◆ **Work instructions**: Only lines holding "computer" are needed; copy each of them from the data below.

◆ **Extracted entries**:
┄┄┄┄┄┄┄┄┄┄

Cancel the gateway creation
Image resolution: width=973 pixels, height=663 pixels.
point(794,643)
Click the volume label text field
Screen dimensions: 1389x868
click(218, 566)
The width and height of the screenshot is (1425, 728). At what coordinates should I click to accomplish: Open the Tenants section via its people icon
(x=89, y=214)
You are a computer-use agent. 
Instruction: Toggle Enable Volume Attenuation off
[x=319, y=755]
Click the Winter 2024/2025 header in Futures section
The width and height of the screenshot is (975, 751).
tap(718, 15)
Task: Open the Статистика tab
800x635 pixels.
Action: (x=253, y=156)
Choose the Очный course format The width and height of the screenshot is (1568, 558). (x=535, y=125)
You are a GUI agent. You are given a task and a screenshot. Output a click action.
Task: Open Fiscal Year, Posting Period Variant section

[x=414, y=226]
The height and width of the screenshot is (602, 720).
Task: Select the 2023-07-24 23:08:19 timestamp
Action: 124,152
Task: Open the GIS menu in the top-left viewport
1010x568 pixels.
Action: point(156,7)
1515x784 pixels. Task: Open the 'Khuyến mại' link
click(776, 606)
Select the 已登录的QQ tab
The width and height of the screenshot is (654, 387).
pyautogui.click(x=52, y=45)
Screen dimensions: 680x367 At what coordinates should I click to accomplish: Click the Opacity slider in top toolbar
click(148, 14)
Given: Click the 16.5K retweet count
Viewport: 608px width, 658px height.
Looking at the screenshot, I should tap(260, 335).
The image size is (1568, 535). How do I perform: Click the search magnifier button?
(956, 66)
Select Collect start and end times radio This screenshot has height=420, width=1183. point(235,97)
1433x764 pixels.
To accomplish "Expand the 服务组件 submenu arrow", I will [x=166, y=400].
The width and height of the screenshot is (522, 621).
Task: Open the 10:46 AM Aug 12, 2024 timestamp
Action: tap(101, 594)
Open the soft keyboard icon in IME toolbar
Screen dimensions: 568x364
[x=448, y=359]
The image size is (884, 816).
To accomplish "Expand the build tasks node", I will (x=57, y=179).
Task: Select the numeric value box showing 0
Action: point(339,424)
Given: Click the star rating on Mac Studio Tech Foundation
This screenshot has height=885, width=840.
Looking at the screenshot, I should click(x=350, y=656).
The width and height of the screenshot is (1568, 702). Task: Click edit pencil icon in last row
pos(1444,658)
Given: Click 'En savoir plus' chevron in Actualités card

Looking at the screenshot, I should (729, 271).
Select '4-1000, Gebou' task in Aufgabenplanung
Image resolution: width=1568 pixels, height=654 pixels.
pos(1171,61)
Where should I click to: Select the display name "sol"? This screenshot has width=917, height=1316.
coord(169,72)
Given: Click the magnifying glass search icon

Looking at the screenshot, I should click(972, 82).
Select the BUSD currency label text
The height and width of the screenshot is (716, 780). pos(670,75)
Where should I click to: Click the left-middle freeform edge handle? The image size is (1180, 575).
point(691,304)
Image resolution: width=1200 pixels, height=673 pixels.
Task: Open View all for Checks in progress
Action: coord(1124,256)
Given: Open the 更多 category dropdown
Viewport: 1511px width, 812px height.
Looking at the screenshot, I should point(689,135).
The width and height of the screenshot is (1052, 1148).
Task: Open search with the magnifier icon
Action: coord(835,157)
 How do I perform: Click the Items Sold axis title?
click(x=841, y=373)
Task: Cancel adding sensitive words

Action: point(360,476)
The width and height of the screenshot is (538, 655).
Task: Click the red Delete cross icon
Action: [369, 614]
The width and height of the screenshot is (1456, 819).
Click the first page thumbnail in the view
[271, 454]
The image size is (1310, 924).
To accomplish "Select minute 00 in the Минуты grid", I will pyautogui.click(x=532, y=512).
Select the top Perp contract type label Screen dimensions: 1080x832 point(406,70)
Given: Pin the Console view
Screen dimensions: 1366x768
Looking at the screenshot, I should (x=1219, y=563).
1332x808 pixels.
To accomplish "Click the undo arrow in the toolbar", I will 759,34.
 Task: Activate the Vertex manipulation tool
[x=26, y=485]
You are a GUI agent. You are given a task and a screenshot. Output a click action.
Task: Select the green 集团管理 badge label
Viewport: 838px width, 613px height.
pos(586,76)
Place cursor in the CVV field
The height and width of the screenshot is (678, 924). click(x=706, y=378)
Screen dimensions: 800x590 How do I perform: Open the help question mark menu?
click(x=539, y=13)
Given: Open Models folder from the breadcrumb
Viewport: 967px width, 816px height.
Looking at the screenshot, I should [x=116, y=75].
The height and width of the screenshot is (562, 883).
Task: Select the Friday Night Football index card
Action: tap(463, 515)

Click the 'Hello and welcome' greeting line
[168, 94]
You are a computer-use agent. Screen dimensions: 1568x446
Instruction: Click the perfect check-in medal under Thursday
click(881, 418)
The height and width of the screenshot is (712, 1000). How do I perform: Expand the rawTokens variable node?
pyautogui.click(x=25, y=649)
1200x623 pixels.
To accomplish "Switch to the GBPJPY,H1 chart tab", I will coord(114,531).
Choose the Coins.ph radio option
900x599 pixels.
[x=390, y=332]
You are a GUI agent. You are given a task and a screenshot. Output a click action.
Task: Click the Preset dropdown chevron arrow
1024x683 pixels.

┄┄┄┄┄┄┄┄┄┄

◆ **Response**:
You are a computer-use agent. 
You are a computer-use agent. Screen dimensions: 1568x446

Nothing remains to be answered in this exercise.